● **Problem requirements**: In the part of the material that opens with the line containing "You are a computer-use" and closes with the line containing "click(700, 566)", replace "Default Gateway" with "Primary DNS" and write those lines out again with nothing else changed. Leave the pictures out of your answer.

● **Supplied information**:
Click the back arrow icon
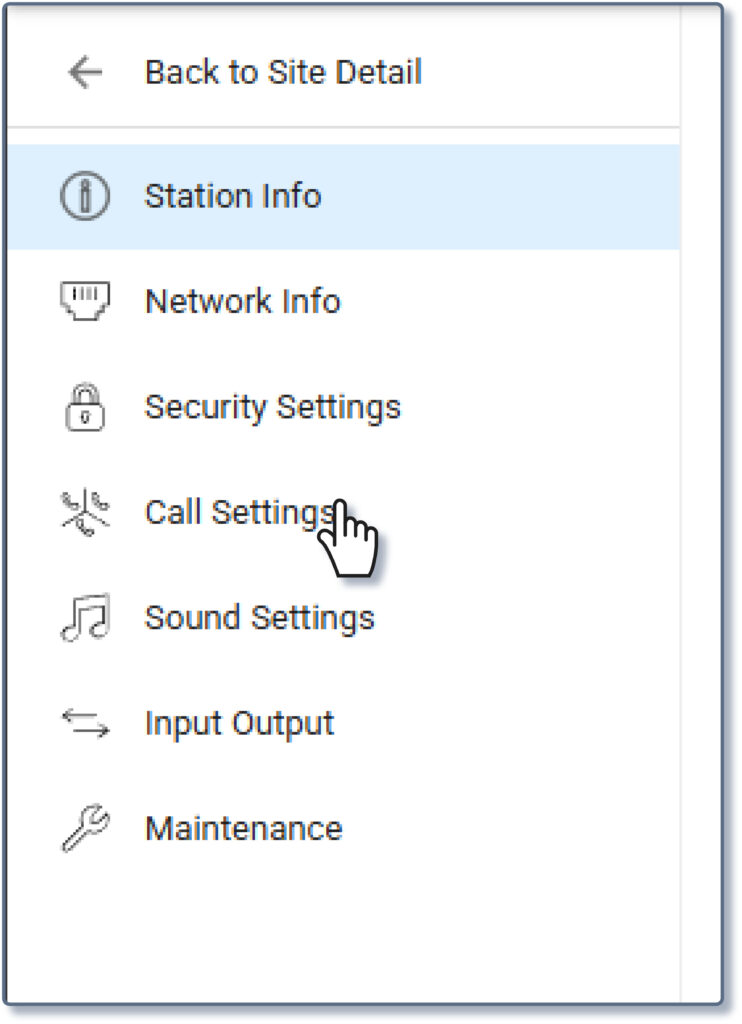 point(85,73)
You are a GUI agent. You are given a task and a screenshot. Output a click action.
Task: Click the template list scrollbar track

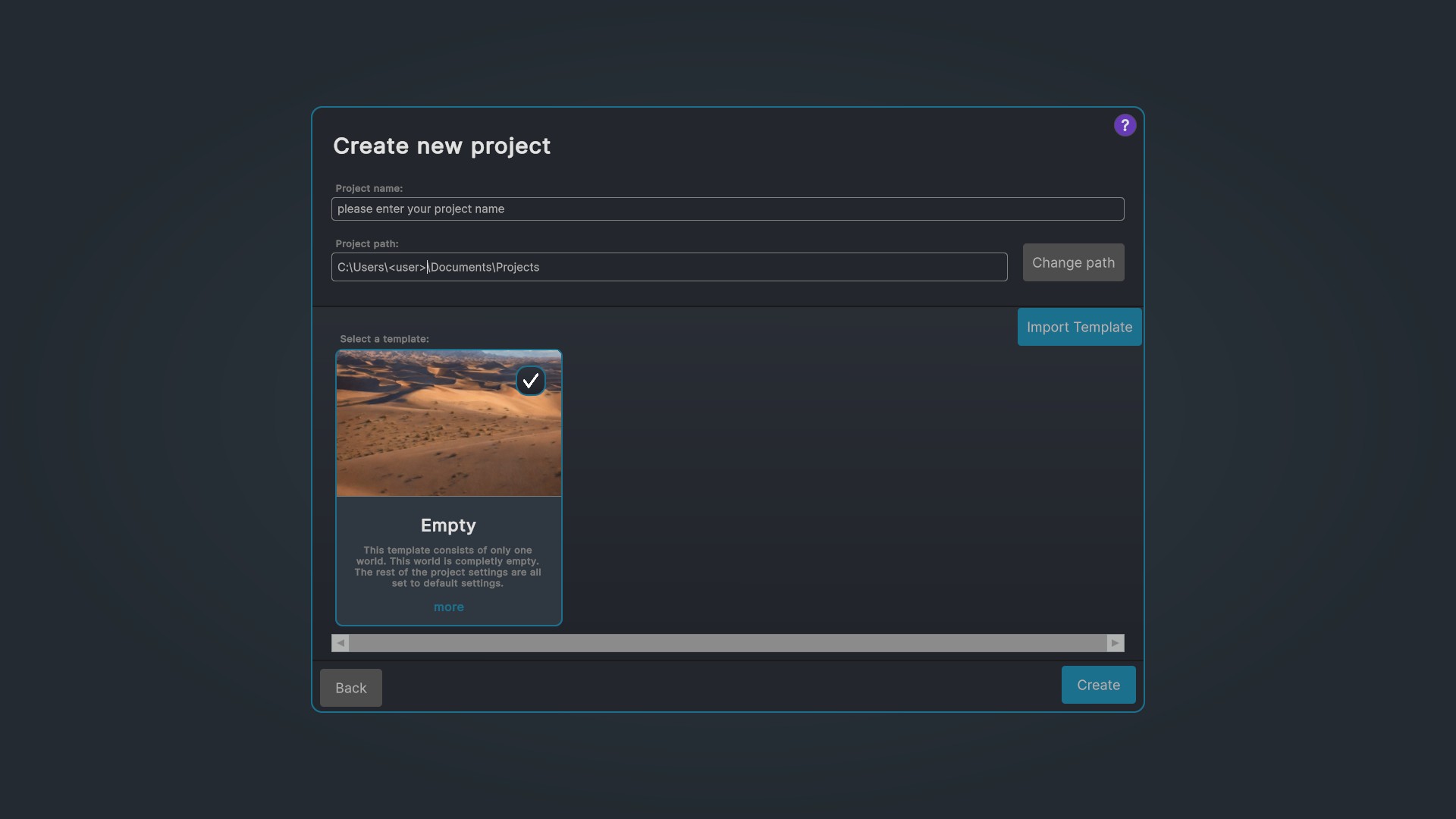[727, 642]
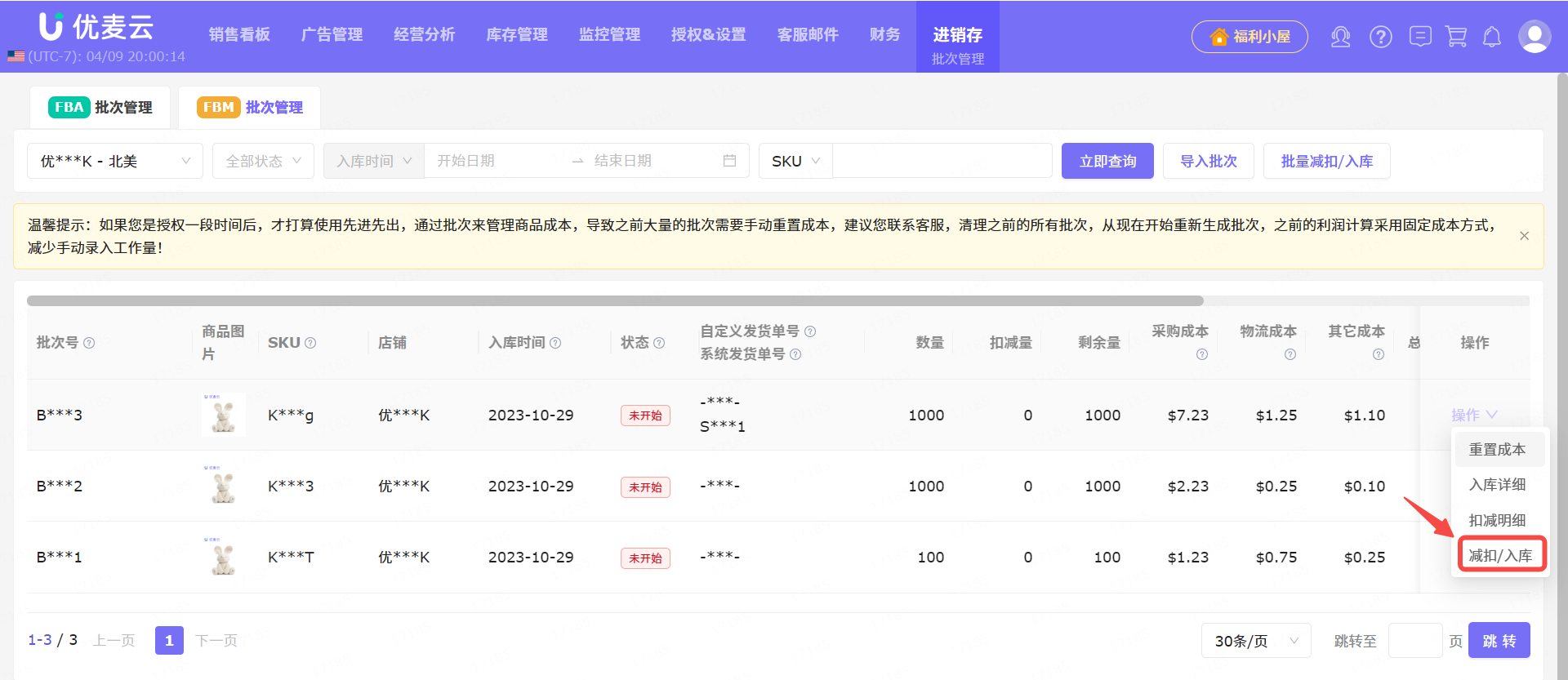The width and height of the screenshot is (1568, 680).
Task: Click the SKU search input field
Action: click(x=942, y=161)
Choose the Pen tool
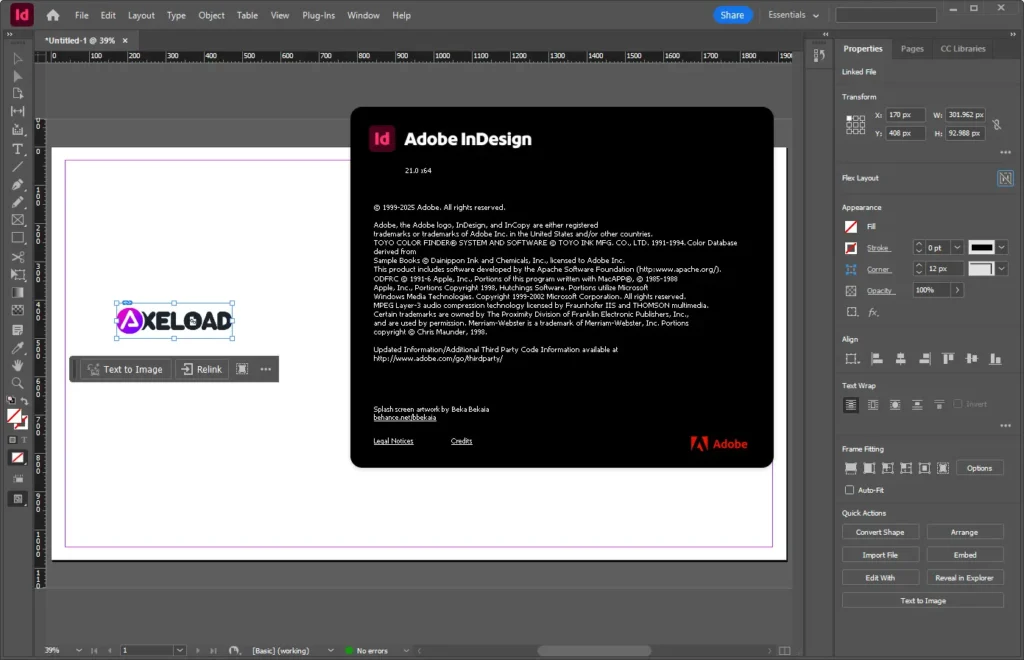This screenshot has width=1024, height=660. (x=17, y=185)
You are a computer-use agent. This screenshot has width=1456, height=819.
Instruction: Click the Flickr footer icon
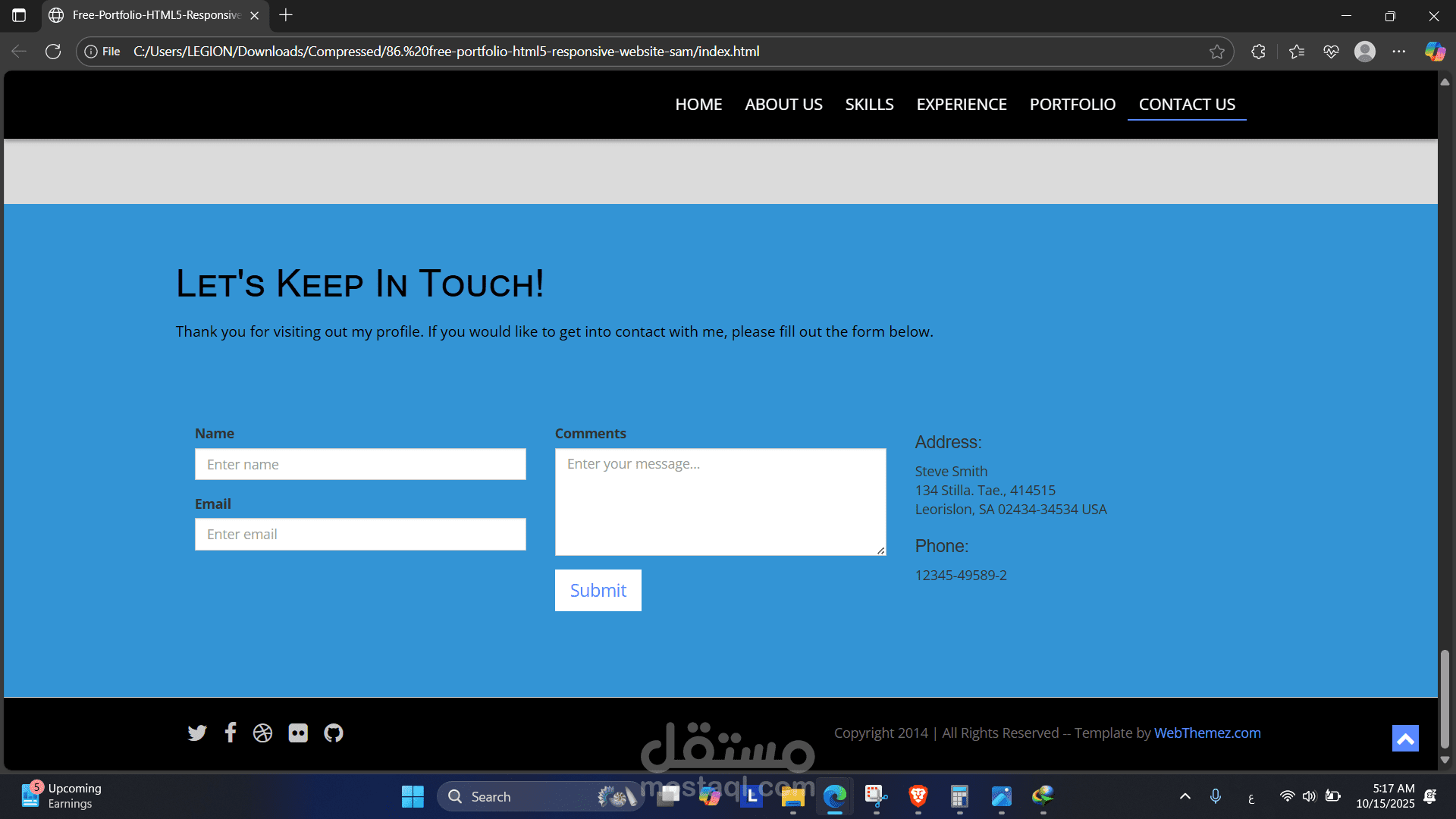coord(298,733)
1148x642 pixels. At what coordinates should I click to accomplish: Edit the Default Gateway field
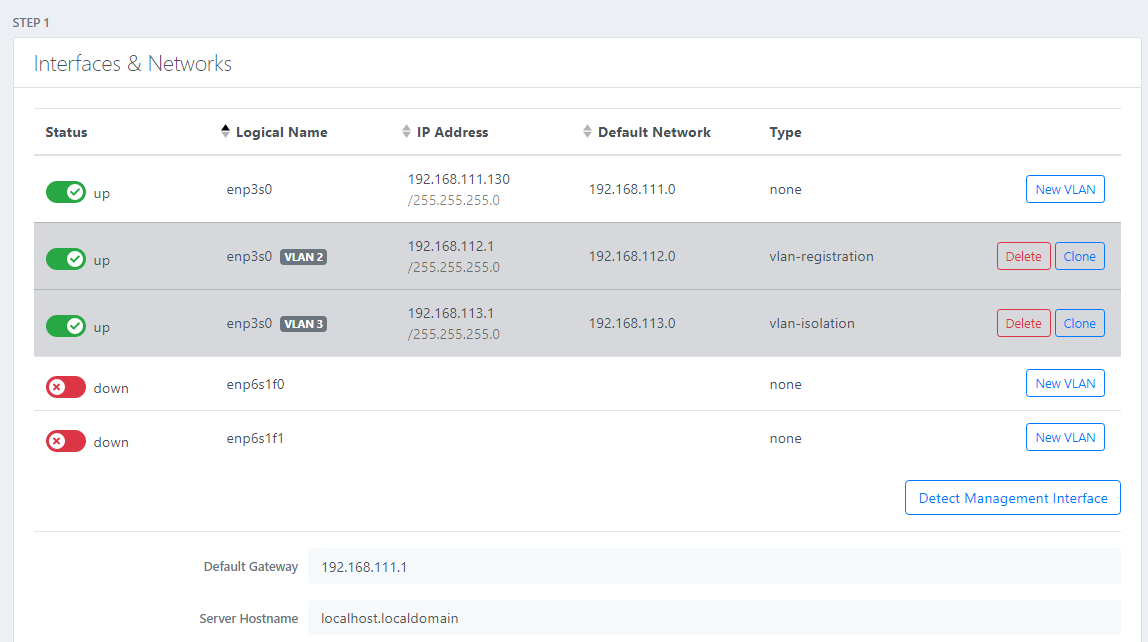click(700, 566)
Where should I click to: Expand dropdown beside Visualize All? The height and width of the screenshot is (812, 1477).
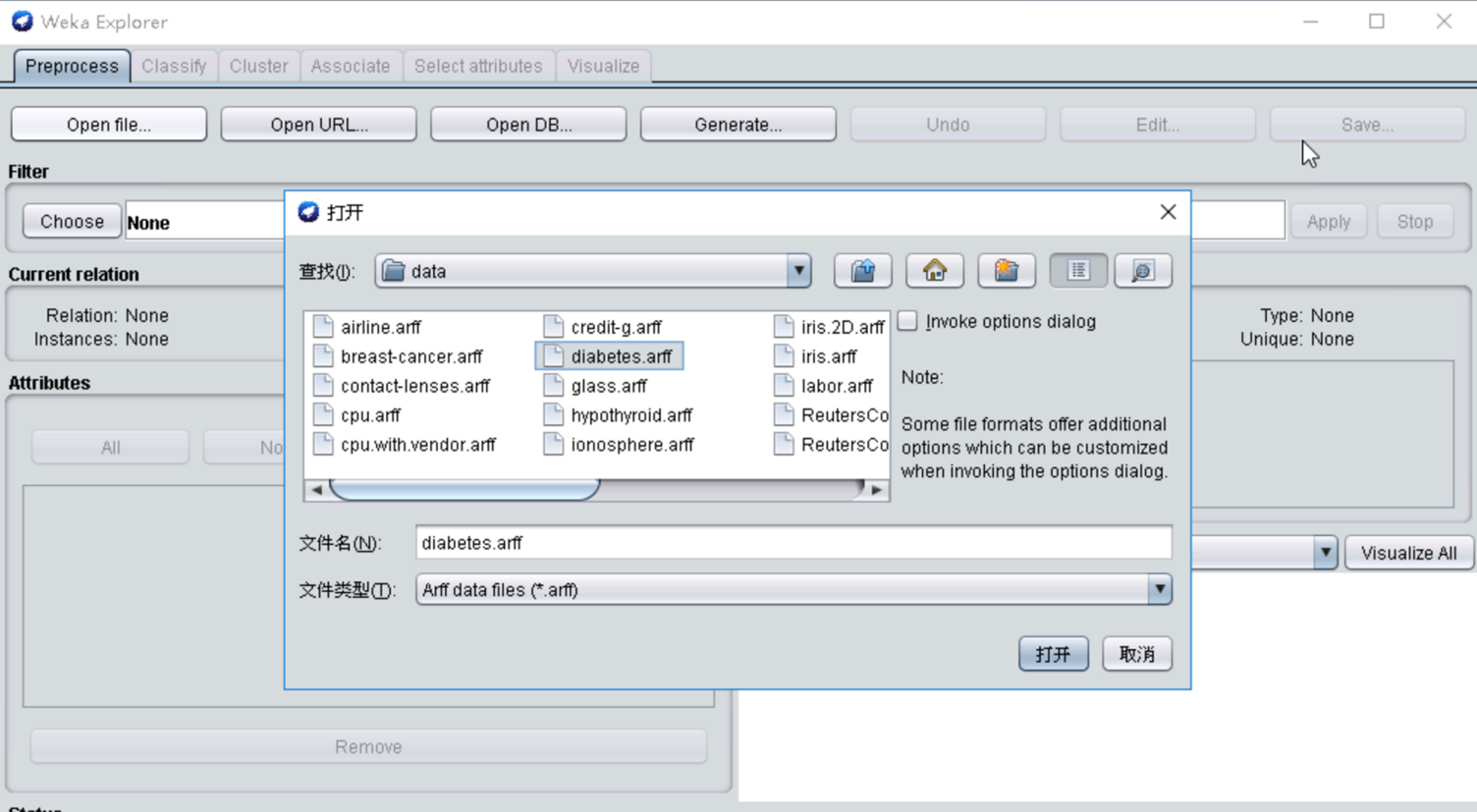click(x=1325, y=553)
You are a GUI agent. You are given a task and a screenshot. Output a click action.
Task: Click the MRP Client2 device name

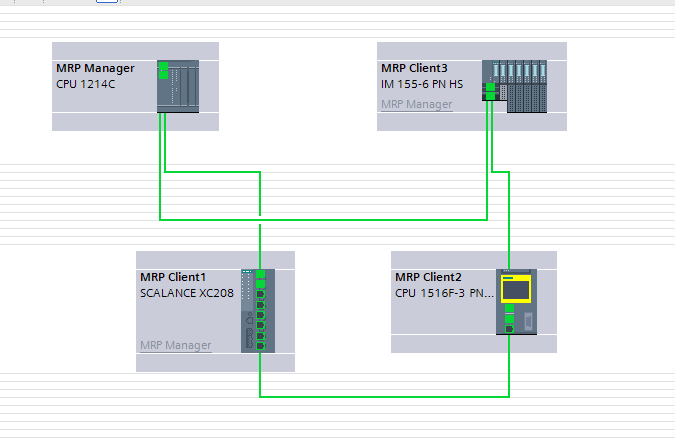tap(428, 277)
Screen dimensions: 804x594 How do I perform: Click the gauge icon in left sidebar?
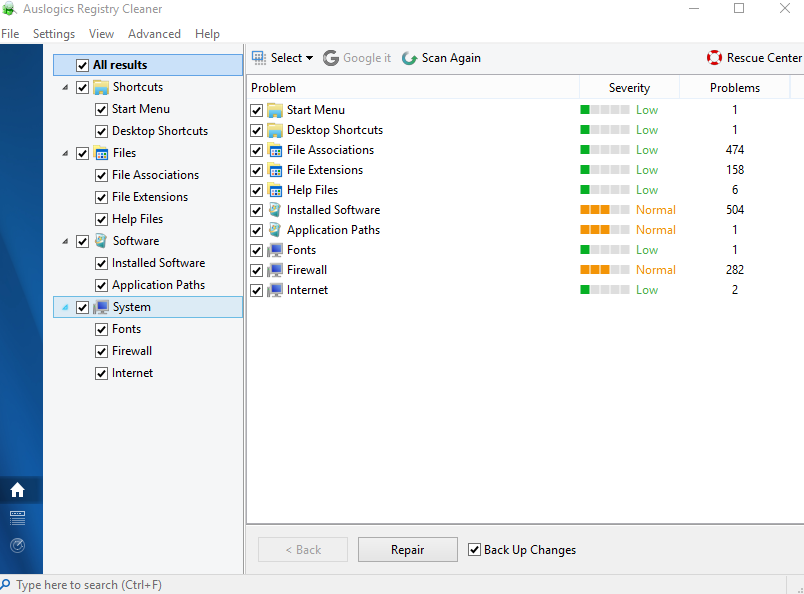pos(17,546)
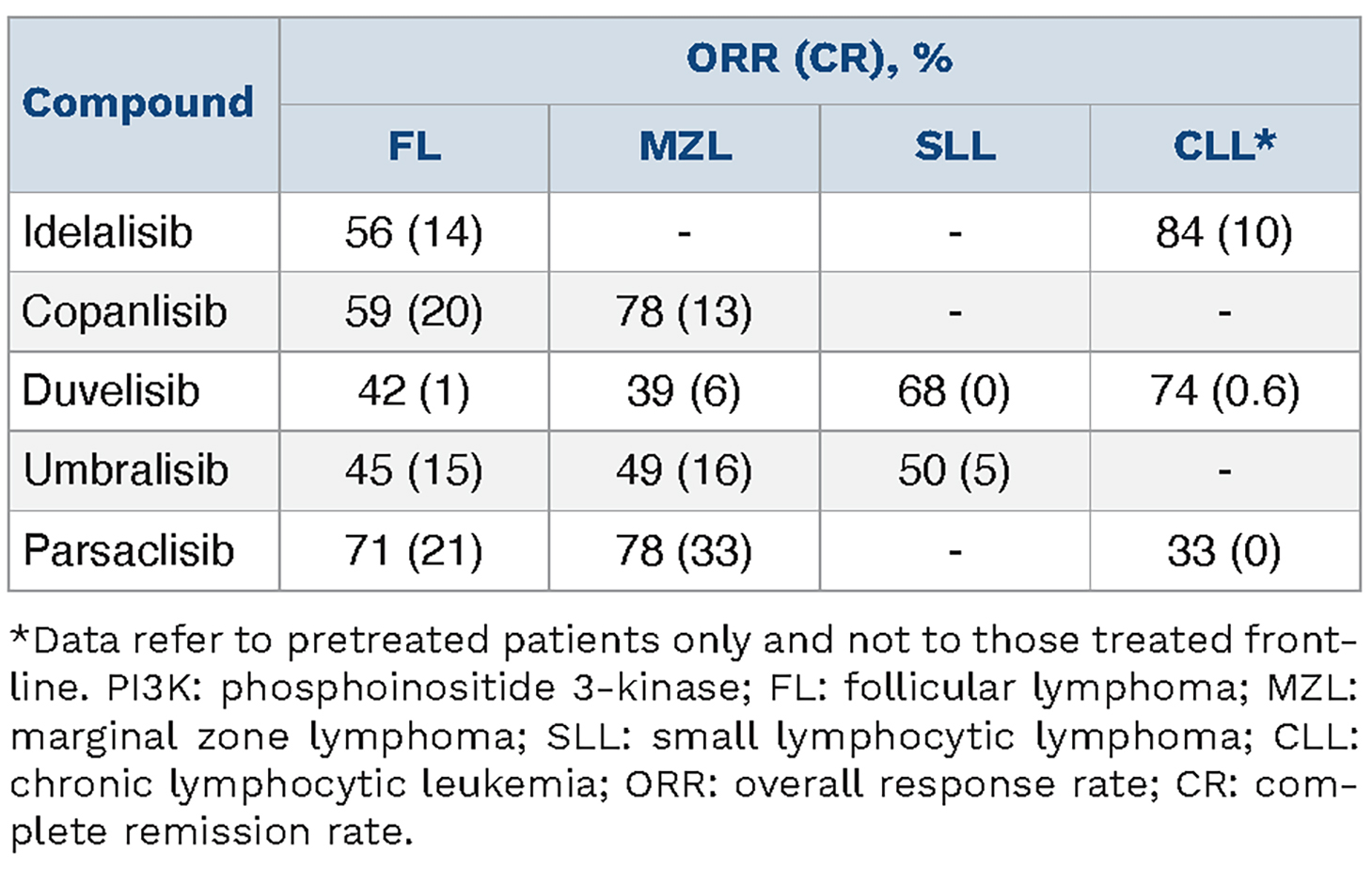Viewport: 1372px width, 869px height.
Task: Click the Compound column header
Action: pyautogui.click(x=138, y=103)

● **Result below**:
You are a computer-use agent. This screenshot has width=1456, height=819.
Instruction: Click the Flickr footer icon
coord(298,733)
1148x642 pixels. At what coordinates should I click to accomplish: Edit the Primary DNS field
click(700, 566)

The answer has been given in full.